Most of the town of Radzilowo was situated on a hill which
sloped gently westward toward the river, which bad no name and, because of its size,
didn't deserve one. The center of the town consisted of a marketplace. Most of the
buildings that faced the marketplace were combination homes and business, with a shop or
store in front and living quarters in the rear. Streets extended from the marketplace in
all directions, some of which curved and merged further on, forming a Y-shape. In the
center, there stood a building referred to as "the Buda," used to house the
firefighting equipment, which proved one hundred percent effective during rehearsal
exercises. Such "fires" were frequently arranged by the heads of the Voluntary
Fire Fighting Brigade in "strict secrecy," the date, time and place supposedly
known only to the members of the "Committee." Somehow, the information always
leaked out; the "secret" was whispered from mouth to ear, and the young boys
awaited the "alarm" with great impatience.

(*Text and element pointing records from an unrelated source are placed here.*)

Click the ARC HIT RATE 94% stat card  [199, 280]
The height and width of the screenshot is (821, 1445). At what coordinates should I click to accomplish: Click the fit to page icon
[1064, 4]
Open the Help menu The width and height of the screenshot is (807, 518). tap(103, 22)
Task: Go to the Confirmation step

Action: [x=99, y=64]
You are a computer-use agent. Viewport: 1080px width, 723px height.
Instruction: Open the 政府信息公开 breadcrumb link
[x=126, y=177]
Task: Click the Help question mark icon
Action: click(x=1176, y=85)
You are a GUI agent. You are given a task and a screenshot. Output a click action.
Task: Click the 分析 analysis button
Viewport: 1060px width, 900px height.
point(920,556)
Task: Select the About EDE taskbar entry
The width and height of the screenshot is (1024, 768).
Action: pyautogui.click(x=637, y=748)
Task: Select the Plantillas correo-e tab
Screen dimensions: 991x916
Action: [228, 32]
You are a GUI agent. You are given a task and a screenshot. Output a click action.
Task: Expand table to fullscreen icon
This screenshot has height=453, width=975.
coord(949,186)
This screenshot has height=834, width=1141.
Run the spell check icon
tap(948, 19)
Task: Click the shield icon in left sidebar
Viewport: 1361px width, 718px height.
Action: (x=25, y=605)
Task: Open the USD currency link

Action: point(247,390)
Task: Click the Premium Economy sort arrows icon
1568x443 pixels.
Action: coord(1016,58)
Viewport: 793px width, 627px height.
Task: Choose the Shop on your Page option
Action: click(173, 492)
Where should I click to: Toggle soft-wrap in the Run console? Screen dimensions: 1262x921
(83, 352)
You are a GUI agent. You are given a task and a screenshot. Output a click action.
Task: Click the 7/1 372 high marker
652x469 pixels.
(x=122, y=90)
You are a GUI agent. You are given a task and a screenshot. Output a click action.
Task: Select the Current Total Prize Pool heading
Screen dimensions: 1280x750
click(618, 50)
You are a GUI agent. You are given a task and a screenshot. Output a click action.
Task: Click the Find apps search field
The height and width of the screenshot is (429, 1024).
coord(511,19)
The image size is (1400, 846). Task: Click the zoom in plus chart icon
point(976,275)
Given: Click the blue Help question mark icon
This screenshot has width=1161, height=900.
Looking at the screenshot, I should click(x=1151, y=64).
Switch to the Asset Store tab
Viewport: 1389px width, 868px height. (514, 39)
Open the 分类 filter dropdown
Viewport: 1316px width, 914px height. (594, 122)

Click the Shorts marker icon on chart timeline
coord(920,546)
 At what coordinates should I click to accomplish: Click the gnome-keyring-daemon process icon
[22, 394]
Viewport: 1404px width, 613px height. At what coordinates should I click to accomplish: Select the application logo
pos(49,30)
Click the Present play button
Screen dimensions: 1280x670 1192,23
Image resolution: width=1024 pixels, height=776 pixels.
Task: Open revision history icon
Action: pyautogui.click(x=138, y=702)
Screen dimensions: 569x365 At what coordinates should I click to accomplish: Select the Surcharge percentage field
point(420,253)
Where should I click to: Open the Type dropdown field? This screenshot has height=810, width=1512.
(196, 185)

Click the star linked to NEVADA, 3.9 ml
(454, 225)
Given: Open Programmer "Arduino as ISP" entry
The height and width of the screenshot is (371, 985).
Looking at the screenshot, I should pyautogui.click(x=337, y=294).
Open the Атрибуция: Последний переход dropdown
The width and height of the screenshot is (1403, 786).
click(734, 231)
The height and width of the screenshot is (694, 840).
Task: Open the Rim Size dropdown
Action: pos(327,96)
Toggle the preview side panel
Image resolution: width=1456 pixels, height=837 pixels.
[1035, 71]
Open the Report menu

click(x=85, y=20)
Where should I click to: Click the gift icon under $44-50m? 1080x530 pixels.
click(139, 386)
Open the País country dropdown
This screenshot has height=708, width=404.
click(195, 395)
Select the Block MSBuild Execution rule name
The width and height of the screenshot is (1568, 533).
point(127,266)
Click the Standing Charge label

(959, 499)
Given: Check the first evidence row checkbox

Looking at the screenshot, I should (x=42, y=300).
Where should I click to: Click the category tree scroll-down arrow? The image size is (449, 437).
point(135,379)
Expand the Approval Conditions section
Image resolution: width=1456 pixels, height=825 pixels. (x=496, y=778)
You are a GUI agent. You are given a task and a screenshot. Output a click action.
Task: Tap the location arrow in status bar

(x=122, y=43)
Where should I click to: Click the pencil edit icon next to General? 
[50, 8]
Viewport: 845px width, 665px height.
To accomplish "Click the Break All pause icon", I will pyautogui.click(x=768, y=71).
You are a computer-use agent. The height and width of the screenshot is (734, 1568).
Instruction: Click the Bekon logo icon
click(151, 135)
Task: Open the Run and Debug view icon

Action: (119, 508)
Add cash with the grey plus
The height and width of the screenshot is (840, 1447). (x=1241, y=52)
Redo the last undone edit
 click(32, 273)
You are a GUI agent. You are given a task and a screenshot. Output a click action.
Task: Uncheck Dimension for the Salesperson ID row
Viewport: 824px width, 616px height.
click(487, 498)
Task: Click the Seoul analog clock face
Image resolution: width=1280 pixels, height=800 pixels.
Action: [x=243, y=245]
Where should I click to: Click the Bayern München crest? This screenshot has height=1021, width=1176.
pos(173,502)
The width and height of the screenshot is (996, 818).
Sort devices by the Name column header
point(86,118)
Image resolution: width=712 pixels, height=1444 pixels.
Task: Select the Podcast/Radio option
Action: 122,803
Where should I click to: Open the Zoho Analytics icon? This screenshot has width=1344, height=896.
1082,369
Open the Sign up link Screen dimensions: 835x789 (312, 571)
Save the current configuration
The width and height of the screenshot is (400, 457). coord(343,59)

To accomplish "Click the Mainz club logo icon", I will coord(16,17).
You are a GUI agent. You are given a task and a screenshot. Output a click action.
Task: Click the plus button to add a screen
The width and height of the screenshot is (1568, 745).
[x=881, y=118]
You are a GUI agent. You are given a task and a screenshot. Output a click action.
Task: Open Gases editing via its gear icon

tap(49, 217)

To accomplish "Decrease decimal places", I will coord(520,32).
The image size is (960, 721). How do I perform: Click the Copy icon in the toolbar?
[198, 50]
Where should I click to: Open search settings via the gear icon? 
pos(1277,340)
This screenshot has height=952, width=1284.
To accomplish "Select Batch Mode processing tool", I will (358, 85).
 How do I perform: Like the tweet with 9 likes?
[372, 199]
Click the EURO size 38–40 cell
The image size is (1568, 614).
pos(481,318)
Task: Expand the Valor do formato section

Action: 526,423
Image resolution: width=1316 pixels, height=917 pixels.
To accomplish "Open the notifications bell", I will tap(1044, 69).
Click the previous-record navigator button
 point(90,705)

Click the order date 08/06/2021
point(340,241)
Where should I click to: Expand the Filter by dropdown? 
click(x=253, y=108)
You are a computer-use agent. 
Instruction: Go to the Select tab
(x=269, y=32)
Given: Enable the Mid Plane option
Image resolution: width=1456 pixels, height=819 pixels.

During such "fires," the members of the brigade
worked as a team. Young and middle-aged Jews worked alongside young and middle-aged Poles,
and the cooperation of all was remarkable. In no time at all, the "fire,"
usually consisting of a few old wooden barrels sprinkled with kerosene oil, would be put
out. Then the entire "force" would victoriously, in quasi-military order, take
the equipment back into the Buda.
The job done, they would form into rows, like an army
platoon, for a review by their chief and his lieutenants. The ranks would be congratulated
on their work and the fine spirit of cooperation. Then they would march around the market
square, singing "March on, Fire Fighters, March On." The march over, they would
break ranks in front of the Buda, where a keg, or kegs, of beer was made available, free
to all members of the force. It was a spectacle that the entire population cherished and
enjoyed. Unfortunately, the Fire Brigade's devotion to and performance of its duties
contrasted sharply with the performance during real fires.
Chapter 8: Fire
One Sunday morning, early in October, sitting in Reb
Abraham Jonah's cheder, lacking interest in what the tutor was teaching, I looked out
the window. It was about 9:30 A.M. just about the time when people from the surrounding
villages and hamlets would be flocking to town in order to attend Sunday morning's
services at the Catholic Church. I saw Pan Zaleski, dressed in his Sunday best and some
gentlemen of his noble stratum strolling back and forth in front of the school. Suddenly,
they turned back and began to run toward the market place, with many others following
behind them. Presently, people began to run in the same direction from everywhere, and
shouting, "Fire! Fire!" Our tutor, instructing us to remain inside until he
returned, ran outside. In less than five minutes he returned and, saying that the town was
on fire, dismissed us.
All the boys ran to their respective homes. Behind the
northwest corner of the market place, heavy, dark smoke was billowing from a
peasant's barn. The peasant's barns ringed the town, adjoining one another. All
of them, as well as the peasant's homes, had thatched roofs. The barns contained the
harvested crops in their original state. The thrashing of the grain and peas usually began
later in the season. Because of these facts, the Fire began to spread rapidly.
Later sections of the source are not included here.